● WHAT IS BEING ASKED
Of the entries below, return exactly those lines that fall between the one containing "Task: Click the Nat column header" and the one containing "Click the 'Enter", the two end lines included.

● ● ● ● ●

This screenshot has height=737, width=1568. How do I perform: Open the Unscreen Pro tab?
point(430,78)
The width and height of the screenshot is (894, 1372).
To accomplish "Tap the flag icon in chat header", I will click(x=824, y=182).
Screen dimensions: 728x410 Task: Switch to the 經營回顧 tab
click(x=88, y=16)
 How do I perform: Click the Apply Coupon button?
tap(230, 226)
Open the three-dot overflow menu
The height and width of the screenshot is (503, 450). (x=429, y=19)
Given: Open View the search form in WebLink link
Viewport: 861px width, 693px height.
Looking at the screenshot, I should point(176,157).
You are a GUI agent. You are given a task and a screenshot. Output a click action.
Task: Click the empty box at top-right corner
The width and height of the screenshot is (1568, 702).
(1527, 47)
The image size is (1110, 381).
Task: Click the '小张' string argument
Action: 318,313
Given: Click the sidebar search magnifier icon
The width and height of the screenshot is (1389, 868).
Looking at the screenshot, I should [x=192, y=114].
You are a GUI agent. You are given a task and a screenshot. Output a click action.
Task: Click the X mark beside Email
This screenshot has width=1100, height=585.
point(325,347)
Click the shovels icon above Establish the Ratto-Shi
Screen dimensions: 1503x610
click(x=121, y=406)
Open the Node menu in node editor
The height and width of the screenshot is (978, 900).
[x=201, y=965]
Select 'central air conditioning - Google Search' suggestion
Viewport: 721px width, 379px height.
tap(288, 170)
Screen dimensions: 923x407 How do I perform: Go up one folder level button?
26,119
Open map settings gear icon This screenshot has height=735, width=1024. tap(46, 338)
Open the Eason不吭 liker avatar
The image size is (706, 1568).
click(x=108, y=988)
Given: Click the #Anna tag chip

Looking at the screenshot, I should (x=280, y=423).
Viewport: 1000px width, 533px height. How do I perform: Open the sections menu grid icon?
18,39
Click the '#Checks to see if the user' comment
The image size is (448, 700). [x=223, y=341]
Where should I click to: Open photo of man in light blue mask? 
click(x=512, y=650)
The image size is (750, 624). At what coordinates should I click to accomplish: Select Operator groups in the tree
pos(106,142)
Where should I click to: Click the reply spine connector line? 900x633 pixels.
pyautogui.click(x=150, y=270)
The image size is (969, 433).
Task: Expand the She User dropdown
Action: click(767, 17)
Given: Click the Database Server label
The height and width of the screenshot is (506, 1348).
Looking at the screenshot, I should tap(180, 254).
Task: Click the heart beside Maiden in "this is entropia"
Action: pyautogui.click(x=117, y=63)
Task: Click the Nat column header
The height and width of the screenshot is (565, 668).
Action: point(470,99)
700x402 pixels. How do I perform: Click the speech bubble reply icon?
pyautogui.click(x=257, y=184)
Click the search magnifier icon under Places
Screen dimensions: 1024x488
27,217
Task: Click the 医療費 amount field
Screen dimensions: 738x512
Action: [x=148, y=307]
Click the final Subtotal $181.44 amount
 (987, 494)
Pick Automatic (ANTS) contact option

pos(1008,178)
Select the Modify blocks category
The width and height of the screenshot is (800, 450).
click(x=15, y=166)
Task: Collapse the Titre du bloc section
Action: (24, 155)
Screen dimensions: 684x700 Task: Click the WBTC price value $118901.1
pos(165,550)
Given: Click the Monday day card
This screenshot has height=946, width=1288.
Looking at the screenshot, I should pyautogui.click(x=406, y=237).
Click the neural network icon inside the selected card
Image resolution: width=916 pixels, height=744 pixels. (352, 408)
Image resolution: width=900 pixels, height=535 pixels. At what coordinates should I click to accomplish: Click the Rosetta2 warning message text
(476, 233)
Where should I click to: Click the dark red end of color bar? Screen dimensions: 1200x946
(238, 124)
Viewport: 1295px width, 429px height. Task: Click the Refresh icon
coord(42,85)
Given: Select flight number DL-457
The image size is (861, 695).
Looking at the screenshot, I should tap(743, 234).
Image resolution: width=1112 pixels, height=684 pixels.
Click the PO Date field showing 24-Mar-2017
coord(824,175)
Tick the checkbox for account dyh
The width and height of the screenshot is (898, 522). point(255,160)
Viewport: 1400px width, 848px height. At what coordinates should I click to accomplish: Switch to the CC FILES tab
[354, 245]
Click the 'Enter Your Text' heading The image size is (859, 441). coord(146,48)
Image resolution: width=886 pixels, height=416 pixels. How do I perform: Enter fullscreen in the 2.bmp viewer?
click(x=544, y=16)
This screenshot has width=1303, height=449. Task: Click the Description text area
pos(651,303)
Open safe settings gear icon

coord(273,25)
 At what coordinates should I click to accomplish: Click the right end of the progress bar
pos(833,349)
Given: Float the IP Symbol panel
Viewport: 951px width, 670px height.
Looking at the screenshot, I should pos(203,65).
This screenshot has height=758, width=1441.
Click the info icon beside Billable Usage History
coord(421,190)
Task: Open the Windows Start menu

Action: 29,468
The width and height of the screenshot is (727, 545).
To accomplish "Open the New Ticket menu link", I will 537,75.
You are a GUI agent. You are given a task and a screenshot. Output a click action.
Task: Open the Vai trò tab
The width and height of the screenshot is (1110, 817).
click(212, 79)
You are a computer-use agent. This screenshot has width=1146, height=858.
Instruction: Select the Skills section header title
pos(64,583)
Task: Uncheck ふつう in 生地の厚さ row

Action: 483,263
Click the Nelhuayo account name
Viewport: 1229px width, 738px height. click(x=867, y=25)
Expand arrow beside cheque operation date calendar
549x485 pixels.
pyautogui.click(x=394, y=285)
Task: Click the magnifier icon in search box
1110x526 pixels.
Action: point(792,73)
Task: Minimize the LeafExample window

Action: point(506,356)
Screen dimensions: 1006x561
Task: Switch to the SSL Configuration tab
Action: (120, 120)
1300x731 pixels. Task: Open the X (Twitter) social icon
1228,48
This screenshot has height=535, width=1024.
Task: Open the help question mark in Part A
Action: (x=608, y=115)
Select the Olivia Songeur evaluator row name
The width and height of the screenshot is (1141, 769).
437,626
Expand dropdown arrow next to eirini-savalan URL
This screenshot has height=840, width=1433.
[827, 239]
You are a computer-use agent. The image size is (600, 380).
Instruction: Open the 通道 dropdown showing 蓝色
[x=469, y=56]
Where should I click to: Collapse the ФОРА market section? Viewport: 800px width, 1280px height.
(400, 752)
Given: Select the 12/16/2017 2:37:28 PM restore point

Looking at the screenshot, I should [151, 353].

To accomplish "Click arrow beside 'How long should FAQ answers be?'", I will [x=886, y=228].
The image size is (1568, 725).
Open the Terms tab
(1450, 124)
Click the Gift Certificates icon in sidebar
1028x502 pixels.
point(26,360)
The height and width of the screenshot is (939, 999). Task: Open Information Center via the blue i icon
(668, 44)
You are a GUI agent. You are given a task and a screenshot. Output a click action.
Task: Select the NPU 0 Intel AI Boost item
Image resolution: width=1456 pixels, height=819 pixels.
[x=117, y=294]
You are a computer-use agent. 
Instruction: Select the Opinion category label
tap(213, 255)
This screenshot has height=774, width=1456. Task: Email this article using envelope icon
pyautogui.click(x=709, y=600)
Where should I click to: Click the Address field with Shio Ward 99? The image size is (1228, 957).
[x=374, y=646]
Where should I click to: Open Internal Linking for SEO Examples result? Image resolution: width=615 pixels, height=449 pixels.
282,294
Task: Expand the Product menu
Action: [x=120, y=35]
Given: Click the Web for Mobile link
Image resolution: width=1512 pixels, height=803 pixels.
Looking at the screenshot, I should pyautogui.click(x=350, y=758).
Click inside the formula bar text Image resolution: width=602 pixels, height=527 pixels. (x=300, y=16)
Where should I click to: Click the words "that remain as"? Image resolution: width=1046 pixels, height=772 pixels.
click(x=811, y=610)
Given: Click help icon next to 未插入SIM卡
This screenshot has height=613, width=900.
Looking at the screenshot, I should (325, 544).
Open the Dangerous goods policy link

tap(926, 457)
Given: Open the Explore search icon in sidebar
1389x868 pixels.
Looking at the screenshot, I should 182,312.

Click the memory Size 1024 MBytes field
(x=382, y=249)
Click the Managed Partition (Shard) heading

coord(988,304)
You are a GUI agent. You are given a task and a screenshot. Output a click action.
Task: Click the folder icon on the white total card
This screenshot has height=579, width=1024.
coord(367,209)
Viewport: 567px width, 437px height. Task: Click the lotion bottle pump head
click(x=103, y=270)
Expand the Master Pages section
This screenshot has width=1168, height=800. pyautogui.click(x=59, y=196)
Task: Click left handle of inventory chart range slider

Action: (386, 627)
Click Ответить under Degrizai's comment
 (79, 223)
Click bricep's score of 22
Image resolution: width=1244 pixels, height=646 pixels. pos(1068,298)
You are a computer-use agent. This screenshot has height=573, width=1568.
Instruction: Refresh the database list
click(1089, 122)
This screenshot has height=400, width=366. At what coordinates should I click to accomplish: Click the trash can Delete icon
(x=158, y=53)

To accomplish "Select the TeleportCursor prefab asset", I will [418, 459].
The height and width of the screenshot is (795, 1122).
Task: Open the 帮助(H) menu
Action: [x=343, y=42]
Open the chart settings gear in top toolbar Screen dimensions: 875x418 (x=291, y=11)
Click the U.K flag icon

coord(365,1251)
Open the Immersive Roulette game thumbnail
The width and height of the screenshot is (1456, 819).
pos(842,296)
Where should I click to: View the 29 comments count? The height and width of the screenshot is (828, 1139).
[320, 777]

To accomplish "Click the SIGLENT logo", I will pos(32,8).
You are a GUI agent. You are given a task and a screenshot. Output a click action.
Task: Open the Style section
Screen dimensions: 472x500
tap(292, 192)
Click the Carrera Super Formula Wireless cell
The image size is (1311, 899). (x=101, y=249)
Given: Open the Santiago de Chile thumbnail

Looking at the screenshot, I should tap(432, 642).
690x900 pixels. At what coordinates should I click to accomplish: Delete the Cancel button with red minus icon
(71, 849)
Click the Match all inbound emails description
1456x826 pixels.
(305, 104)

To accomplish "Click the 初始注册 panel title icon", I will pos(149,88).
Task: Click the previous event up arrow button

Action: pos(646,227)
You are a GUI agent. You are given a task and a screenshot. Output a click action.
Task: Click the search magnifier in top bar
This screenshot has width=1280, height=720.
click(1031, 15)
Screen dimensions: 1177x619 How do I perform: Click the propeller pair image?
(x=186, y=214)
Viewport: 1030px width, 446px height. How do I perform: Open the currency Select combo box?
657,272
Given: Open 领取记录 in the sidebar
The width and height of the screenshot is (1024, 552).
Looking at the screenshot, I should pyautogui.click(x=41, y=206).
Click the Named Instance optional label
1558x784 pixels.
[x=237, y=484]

● ● ● ● ●

● EXERCISE RESPONSE
Task: Click the Nat column header
The height and width of the screenshot is (565, 668).
Action: point(470,99)
700x402 pixels. How do I perform: Click the speech bubble reply icon?
pyautogui.click(x=257, y=184)
Click the search magnifier icon under Places
Screen dimensions: 1024x488
27,217
Task: Click the 医療費 amount field
Screen dimensions: 738x512
Action: [x=148, y=307]
Click the final Subtotal $181.44 amount
 (987, 494)
Pick Automatic (ANTS) contact option

pos(1008,178)
Select the Modify blocks category
The width and height of the screenshot is (800, 450).
click(x=15, y=166)
Task: Collapse the Titre du bloc section
Action: (24, 155)
Screen dimensions: 684x700 Task: Click the WBTC price value $118901.1
pos(165,550)
Given: Click the Monday day card
This screenshot has height=946, width=1288.
Looking at the screenshot, I should pyautogui.click(x=406, y=237).
Click the neural network icon inside the selected card
Image resolution: width=916 pixels, height=744 pixels. (352, 408)
Image resolution: width=900 pixels, height=535 pixels. At what coordinates should I click to accomplish: Click the Rosetta2 warning message text
(476, 233)
Where should I click to: Click the dark red end of color bar? Screen dimensions: 1200x946
(238, 124)
Viewport: 1295px width, 429px height. Task: Click the Refresh icon
coord(42,85)
Given: Select flight number DL-457
The image size is (861, 695).
Looking at the screenshot, I should tap(743, 234).
Image resolution: width=1112 pixels, height=684 pixels.
Click the PO Date field showing 24-Mar-2017
coord(824,175)
Tick the checkbox for account dyh
The width and height of the screenshot is (898, 522). point(255,160)
Viewport: 1400px width, 848px height. At what coordinates should I click to accomplish: Switch to the CC FILES tab
[354, 245]
Click the 'Enter Your Text' heading The image size is (859, 441). coord(146,48)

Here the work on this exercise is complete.